Data for review ->
..............................

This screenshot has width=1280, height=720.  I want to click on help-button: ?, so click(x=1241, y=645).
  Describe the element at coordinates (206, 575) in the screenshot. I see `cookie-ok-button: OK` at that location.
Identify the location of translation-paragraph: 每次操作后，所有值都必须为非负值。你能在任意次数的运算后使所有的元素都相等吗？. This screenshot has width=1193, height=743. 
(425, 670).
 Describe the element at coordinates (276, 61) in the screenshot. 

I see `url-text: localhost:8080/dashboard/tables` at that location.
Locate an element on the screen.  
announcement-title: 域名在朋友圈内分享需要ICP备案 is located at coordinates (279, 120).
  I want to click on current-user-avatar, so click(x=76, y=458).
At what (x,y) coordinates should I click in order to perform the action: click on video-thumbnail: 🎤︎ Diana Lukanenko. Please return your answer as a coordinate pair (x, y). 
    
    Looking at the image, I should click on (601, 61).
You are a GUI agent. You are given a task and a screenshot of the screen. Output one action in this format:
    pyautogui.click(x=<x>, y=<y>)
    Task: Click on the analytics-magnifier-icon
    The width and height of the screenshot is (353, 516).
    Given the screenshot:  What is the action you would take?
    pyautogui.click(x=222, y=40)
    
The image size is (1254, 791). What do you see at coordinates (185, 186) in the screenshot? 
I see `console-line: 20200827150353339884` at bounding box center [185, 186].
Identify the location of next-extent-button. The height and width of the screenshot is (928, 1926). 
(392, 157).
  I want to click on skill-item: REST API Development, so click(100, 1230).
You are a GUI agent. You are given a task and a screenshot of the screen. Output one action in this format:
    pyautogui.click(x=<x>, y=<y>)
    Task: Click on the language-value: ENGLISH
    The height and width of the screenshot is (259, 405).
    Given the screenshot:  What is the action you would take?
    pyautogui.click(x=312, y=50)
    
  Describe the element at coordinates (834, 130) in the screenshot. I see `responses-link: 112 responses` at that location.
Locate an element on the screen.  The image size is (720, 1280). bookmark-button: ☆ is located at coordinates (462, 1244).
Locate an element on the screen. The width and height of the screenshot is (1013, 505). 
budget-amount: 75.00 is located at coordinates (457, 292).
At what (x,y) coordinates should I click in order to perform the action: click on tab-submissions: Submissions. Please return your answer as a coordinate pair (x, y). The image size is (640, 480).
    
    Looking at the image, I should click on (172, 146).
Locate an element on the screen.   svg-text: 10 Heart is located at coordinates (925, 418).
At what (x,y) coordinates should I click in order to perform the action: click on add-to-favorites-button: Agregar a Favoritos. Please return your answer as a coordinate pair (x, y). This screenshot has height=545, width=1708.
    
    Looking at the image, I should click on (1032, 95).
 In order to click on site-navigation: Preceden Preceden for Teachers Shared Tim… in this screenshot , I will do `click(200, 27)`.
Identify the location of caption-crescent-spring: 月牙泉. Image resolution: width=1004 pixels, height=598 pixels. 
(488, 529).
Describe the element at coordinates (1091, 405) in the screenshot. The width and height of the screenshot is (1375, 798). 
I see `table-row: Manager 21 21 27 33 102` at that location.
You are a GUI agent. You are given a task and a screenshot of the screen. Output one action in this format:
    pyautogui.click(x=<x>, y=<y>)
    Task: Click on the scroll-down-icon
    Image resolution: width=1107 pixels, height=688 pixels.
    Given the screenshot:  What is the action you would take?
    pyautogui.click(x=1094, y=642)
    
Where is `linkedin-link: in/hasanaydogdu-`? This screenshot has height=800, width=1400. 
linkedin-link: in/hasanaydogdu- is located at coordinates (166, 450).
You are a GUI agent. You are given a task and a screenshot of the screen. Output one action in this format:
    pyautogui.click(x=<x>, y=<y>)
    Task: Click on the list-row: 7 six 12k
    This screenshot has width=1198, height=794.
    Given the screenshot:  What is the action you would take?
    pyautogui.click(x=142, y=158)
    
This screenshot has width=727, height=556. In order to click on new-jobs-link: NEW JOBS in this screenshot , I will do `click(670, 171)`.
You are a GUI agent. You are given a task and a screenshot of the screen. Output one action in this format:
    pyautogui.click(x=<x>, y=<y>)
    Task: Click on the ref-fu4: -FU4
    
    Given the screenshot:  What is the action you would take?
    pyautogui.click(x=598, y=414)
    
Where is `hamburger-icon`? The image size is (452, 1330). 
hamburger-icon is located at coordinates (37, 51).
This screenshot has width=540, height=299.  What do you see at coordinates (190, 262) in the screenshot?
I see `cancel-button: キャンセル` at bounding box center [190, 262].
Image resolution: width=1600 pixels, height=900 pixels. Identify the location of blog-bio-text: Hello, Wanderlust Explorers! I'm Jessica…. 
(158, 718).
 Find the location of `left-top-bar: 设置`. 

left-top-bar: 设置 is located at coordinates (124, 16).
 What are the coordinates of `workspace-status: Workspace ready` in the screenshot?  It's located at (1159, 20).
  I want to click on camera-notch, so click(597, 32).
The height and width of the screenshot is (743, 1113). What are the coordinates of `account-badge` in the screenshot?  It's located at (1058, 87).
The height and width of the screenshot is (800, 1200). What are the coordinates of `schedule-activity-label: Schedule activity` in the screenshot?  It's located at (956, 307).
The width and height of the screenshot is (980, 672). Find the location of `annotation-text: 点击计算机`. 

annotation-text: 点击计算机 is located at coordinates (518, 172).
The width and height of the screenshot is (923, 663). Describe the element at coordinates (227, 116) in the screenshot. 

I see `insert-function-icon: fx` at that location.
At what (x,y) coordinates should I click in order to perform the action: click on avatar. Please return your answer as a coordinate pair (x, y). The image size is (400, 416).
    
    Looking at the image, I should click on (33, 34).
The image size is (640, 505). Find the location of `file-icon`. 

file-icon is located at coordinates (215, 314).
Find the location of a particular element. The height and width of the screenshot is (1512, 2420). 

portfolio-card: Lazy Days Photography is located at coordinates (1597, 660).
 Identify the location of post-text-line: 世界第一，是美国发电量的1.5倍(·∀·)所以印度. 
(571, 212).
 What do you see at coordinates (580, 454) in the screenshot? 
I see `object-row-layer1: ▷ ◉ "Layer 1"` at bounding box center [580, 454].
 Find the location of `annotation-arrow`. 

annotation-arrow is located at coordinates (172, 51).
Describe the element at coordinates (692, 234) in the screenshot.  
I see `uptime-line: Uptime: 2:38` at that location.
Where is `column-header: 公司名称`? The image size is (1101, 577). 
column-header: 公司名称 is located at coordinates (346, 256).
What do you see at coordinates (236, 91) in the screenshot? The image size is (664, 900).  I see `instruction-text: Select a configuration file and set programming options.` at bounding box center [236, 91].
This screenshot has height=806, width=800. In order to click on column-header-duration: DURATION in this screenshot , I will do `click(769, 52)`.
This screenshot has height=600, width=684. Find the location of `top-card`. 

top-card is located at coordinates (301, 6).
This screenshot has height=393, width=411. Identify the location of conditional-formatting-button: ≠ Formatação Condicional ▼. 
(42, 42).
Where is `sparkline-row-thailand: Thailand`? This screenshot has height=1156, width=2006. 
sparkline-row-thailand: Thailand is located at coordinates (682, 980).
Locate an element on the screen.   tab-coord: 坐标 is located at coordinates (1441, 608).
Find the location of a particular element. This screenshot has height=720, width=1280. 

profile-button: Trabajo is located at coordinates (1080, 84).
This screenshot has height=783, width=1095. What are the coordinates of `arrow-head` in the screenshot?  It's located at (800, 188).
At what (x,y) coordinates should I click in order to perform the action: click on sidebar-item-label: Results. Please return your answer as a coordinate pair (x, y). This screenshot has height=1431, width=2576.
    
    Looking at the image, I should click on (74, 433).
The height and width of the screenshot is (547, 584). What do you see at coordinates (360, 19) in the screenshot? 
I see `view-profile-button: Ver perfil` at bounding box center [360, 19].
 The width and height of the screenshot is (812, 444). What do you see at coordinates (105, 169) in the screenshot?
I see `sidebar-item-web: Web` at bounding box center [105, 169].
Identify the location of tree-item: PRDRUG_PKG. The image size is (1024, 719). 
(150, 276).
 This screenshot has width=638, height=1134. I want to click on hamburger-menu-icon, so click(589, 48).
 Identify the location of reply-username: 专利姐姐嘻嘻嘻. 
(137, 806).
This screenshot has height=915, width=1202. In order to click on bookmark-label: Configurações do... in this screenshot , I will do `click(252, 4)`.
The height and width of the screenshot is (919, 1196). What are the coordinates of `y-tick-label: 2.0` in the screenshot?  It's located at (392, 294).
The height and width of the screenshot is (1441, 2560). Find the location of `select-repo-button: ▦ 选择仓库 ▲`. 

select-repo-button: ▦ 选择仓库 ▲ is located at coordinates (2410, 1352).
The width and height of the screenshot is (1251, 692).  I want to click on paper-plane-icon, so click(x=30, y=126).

..............................

What to produce ->
Please copy out the data verbatim, starting with the line that contains "The image size is (640, 505)." and going on through the line that contains "coordinates (1441, 608).", with both of those lines included.

Written solution ->
The image size is (640, 505). Find the location of `file-icon`. 

file-icon is located at coordinates (215, 314).
Find the location of a particular element. The height and width of the screenshot is (1512, 2420). 

portfolio-card: Lazy Days Photography is located at coordinates (1597, 660).
 Identify the location of post-text-line: 世界第一，是美国发电量的1.5倍(·∀·)所以印度. 
(571, 212).
 What do you see at coordinates (580, 454) in the screenshot? 
I see `object-row-layer1: ▷ ◉ "Layer 1"` at bounding box center [580, 454].
 Find the location of `annotation-arrow`. 

annotation-arrow is located at coordinates (172, 51).
Describe the element at coordinates (692, 234) in the screenshot.  
I see `uptime-line: Uptime: 2:38` at that location.
Where is `column-header: 公司名称`? The image size is (1101, 577). 
column-header: 公司名称 is located at coordinates (346, 256).
What do you see at coordinates (236, 91) in the screenshot? The image size is (664, 900).  I see `instruction-text: Select a configuration file and set programming options.` at bounding box center [236, 91].
This screenshot has height=806, width=800. In order to click on column-header-duration: DURATION in this screenshot , I will do `click(769, 52)`.
This screenshot has height=600, width=684. Find the location of `top-card`. 

top-card is located at coordinates (301, 6).
This screenshot has height=393, width=411. Identify the location of conditional-formatting-button: ≠ Formatação Condicional ▼. 
(42, 42).
Where is `sparkline-row-thailand: Thailand`? This screenshot has height=1156, width=2006. 
sparkline-row-thailand: Thailand is located at coordinates (682, 980).
Locate an element on the screen.   tab-coord: 坐标 is located at coordinates (1441, 608).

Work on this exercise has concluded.